* Problem to work on:
Retype, exactly as they stand, the lines from the start of the data to the line that contains "WeNet Group S.A. (941, 1139)", both ends included. Leave the pictures out.

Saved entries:
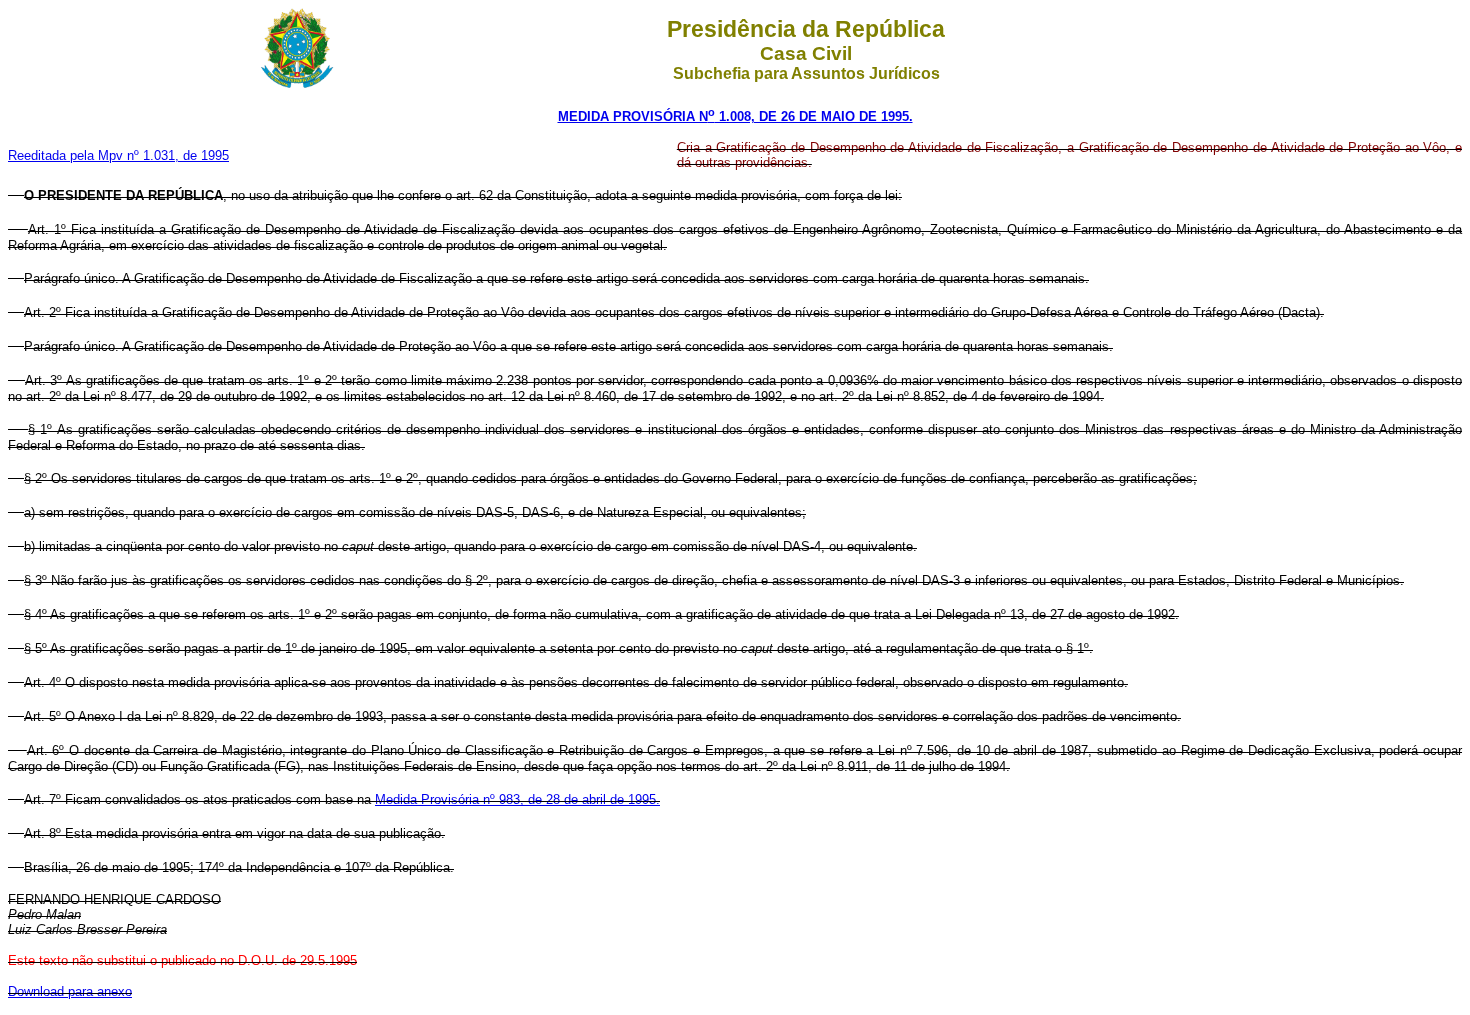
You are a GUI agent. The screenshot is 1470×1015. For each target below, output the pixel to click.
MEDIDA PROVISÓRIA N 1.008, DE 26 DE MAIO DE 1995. (735, 116)
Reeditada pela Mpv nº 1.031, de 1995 (118, 155)
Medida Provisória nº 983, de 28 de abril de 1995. (517, 799)
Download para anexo (70, 991)
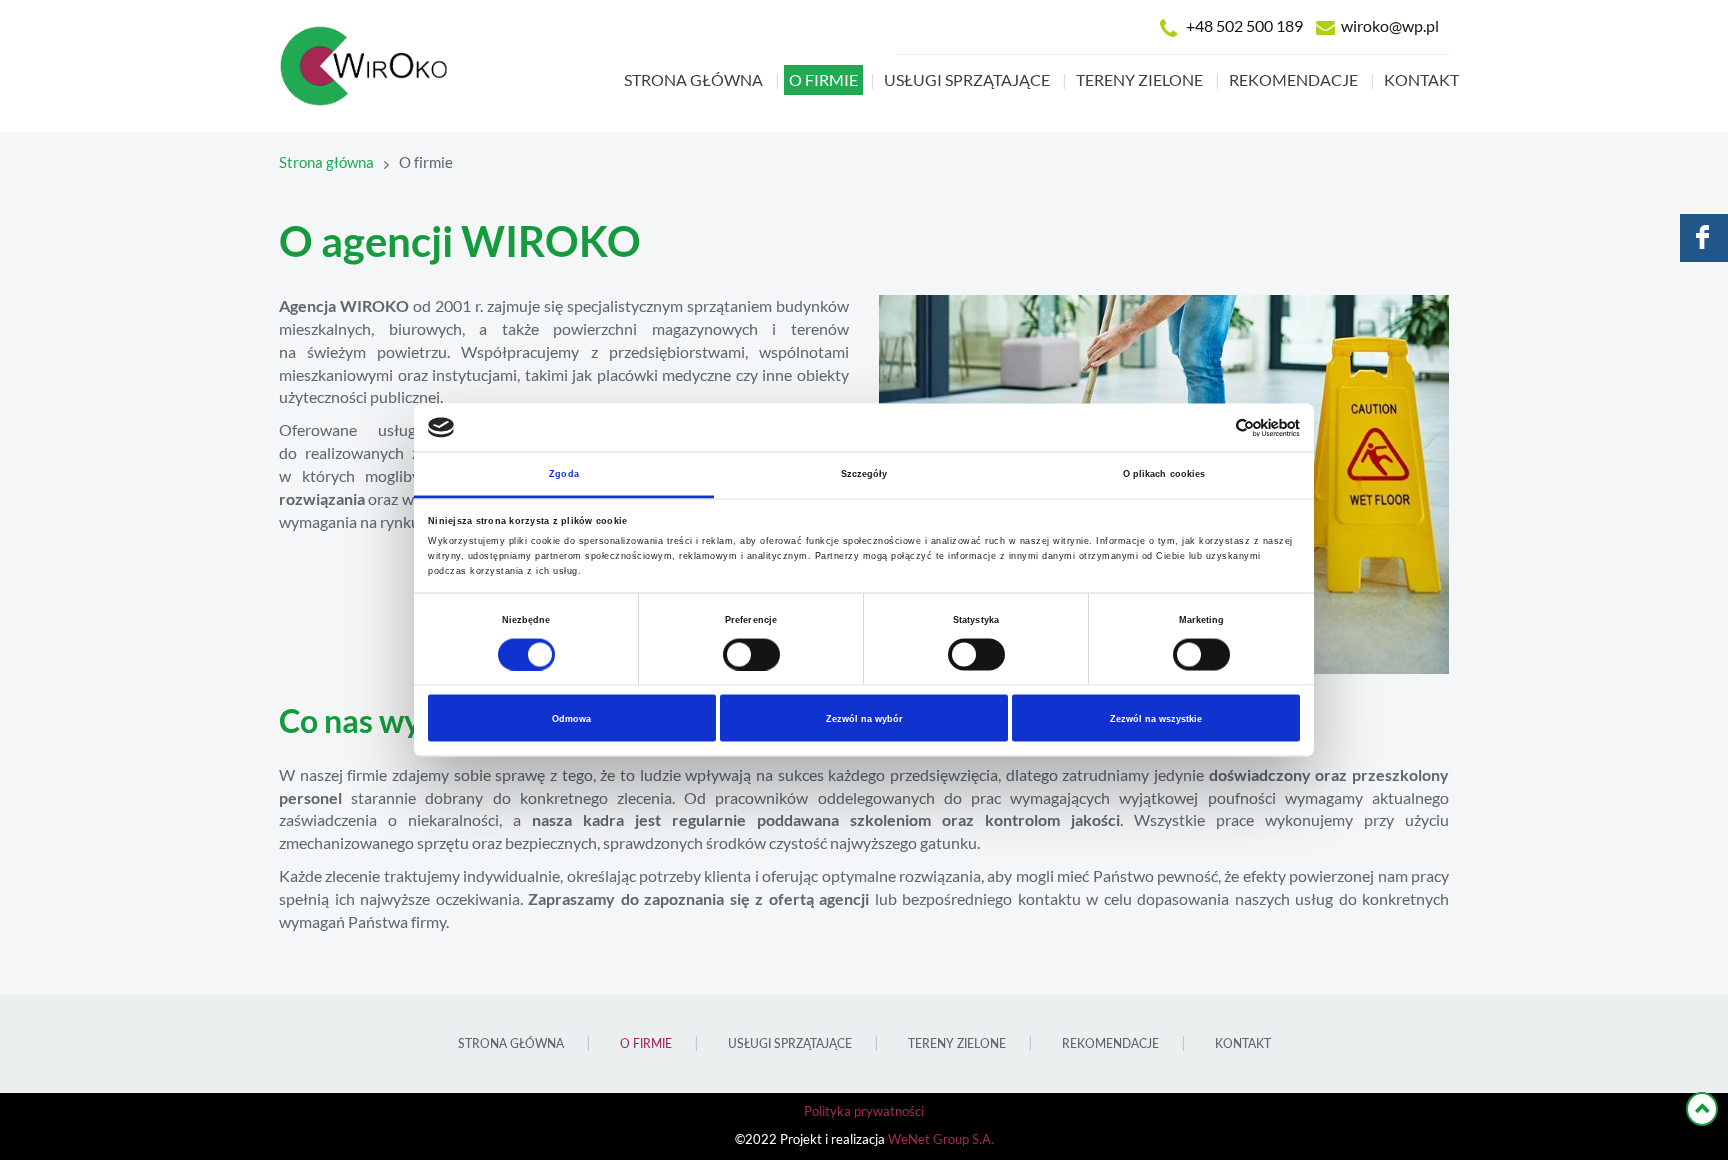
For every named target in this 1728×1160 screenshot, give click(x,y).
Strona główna (693, 80)
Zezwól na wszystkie (1156, 718)
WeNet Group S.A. (941, 1139)
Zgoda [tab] (564, 474)
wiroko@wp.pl (1390, 26)
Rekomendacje (1293, 80)
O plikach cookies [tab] (1164, 474)
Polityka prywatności (864, 1111)
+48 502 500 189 (1244, 26)
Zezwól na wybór (864, 718)
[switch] (751, 654)
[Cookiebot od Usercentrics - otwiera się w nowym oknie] (1212, 427)
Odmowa (571, 718)
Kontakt (1421, 80)
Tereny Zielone (1139, 80)
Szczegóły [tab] (864, 474)
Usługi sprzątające (967, 80)
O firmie (823, 80)
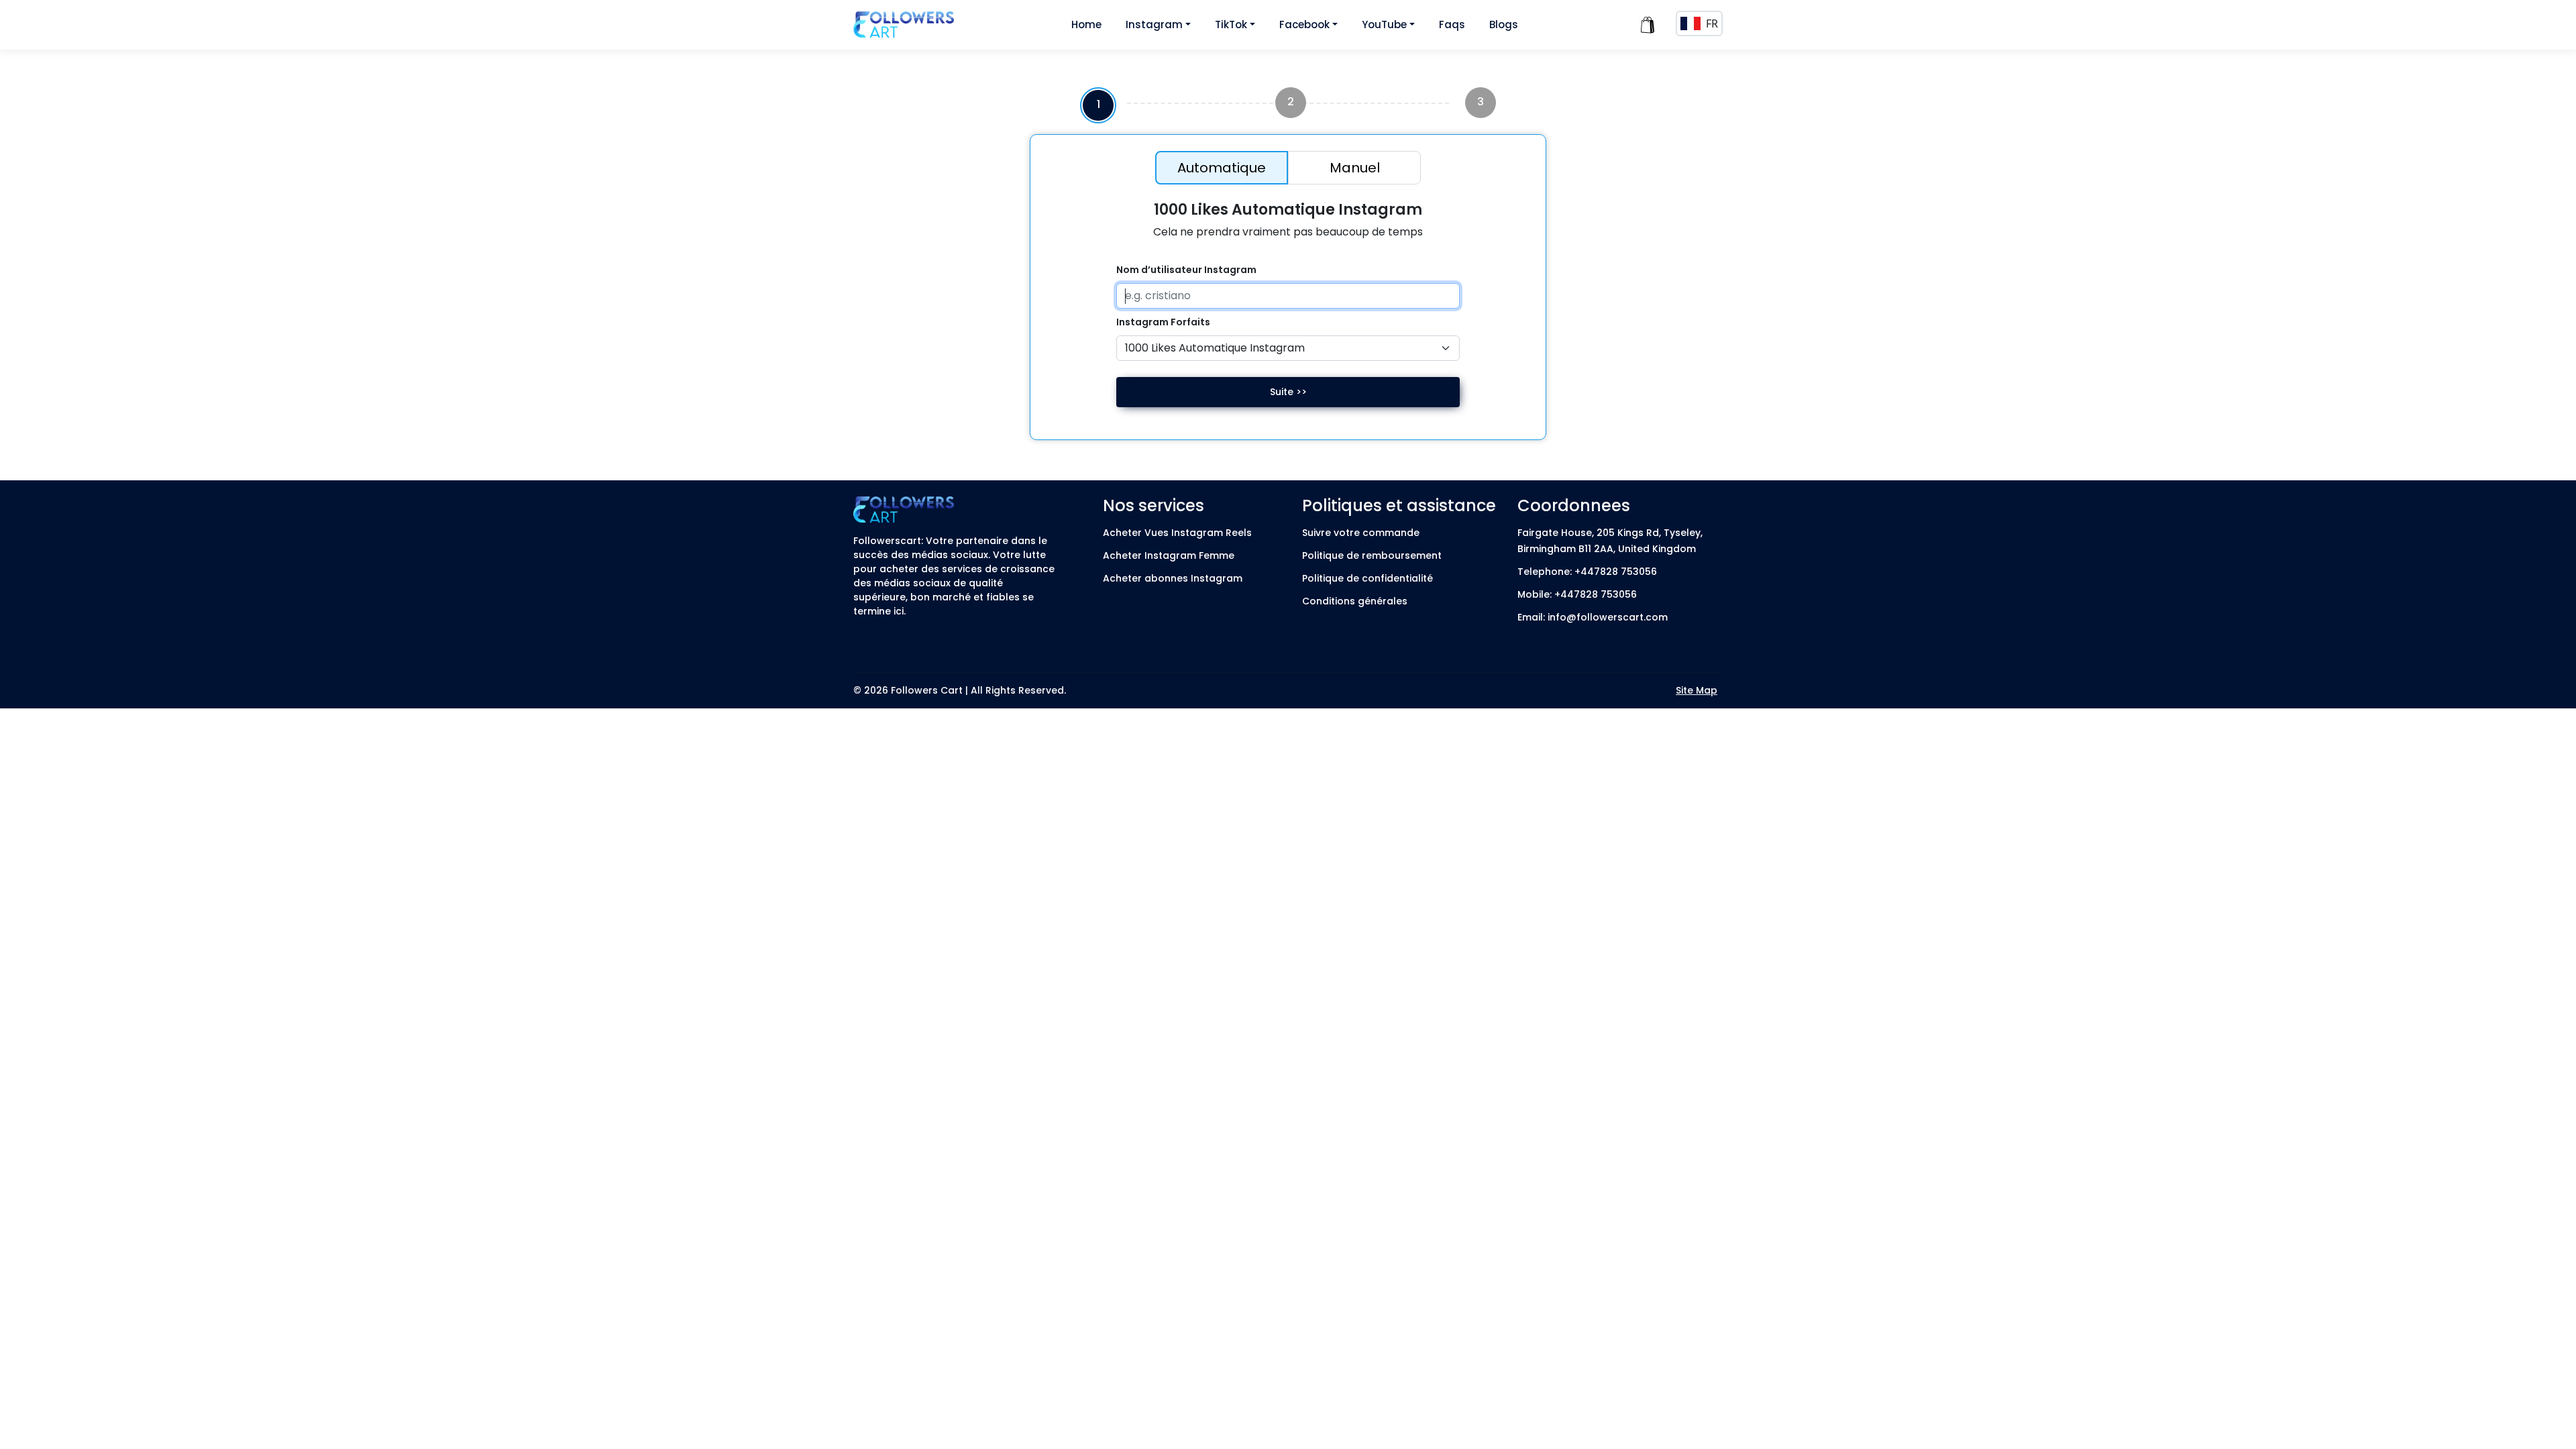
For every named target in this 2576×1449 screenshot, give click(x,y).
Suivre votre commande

* Written answer:
You are a GUI agent. The screenshot is 1470×1015. For each target below, output the pixel to click.
MEDIDA PROVISÓRIA N 1.008, DE 26 DE MAIO DE 1995. (735, 116)
Reeditada pela Mpv nº 1.031, de 1995 (118, 155)
Medida Provisória nº 983, de 28 de abril de 1995. (517, 799)
Download para anexo (70, 991)
For every named target in this 1728×1160 screenshot, give click(x,y).
Strona główna (693, 80)
Zezwól na wszystkie (1156, 718)
WeNet Group S.A. (941, 1139)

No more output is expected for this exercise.